Why are you onstage?

  • To avoid mistakes
  • To show off what you can do
  • To share the best possible version of this music you love, for an appreciative audience, and the bonus is you avoid mistakes, show off what you can do, and get the gig.

The person drives the musician and the technician

Keep mixing up your ways you learn about the person you are so you can consistently prepare and perform the best possible versions of your music.  Here are some of my ways, and people from whom I get more ideas:

    Read about performance and the mental game. 

Check out the performance experts

Listen to Podcasts by experts on the mental game

Collect inspirational and motivational quotes.  Surround yourself by them.  Change them up often! Keep ‘em fresh!

I love quotes, as they take me somewhere constructive quickly…and energize me.  Motivate my quantity of work, and inspire my quality of work.

Play for people who don’t play your instrument.  They are incredible unsympathetic ears that will look for simplicity of message, and let you know when you’ve complicated it.

Record yourself.   It’s your most objective data, as long as you listen with un-forgiving ears.  Don’t give yourself the benefit of the doubt while listening back. Hear it like an objective idiot, and if it didn’t blow your mind, get surgically detailed about what was distracting to the simple line, and creatively aggressive in finding solutions. Mark your solutions in your part.  There’s your work for the next practice session.

On that note, here are two final ideas for you.

One – If you’re wondering whether to do that next audition, Seth Godin writes a wise blog.  One day he wrote to the audition/don’t audition question quite well:

“MISSED IT BY THAT MUCH”

Here’s an interesting choice that most people leave unmade:

How comfortable are you engaging in projects where there’s a likelihood that you’ll lose by just a hair?

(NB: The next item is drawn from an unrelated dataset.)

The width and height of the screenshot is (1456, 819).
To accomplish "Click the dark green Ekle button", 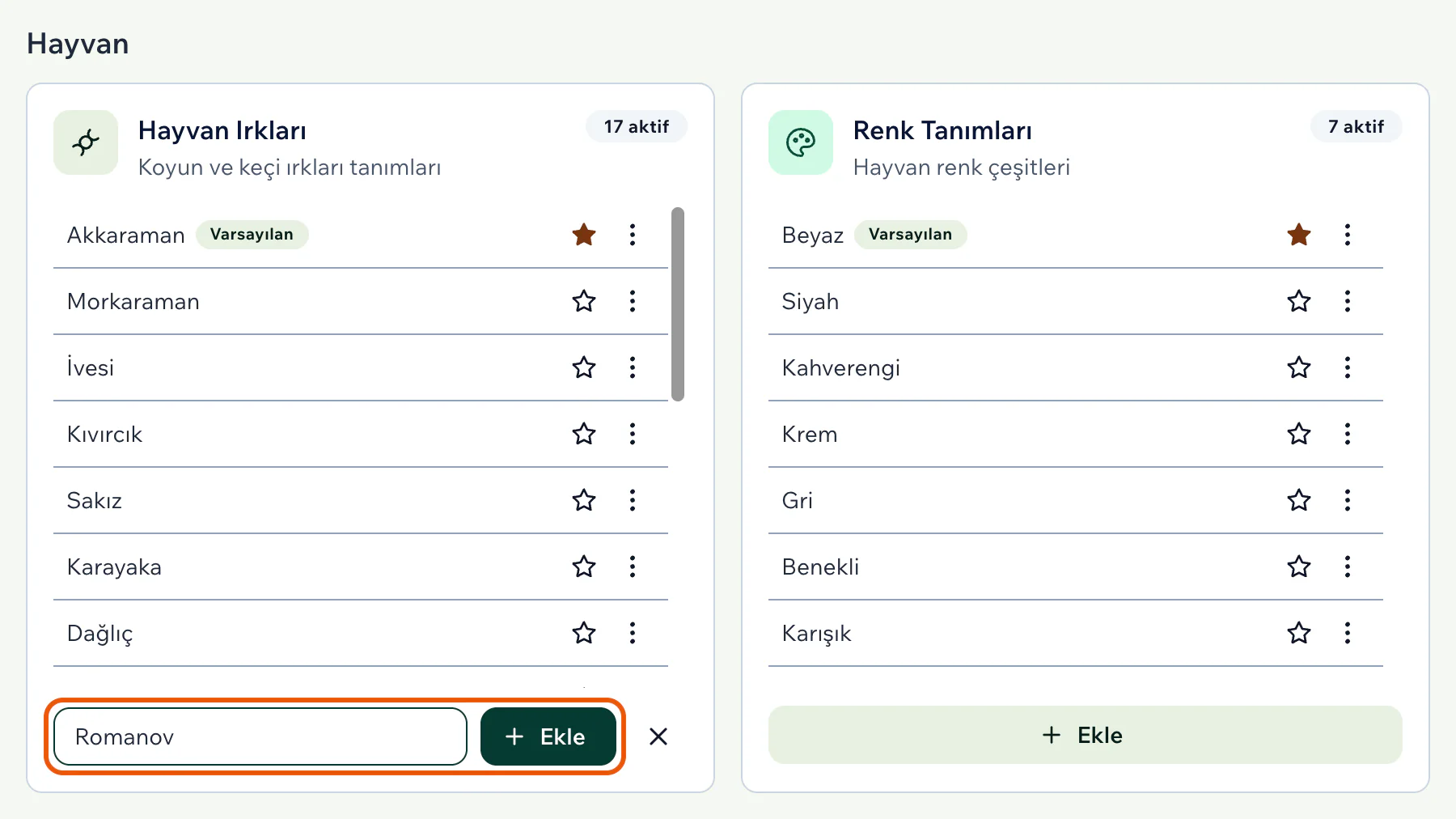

What makes a project worthwhile and interesting is that it might not work. All the this-is-sure-to-work projects are taken.

Given that you’re taking a risk, what kind are you up for?

Are you seeking out areas where there’s no competition, true longshots where few people see you fail?

Or are you okay with the daring near misses?

Two – Now that you’ve committed, make your training be that of someone who will not lose by just a hair.  Train in every way possible to make the decision easy for them.

Remember, they want to hire someone.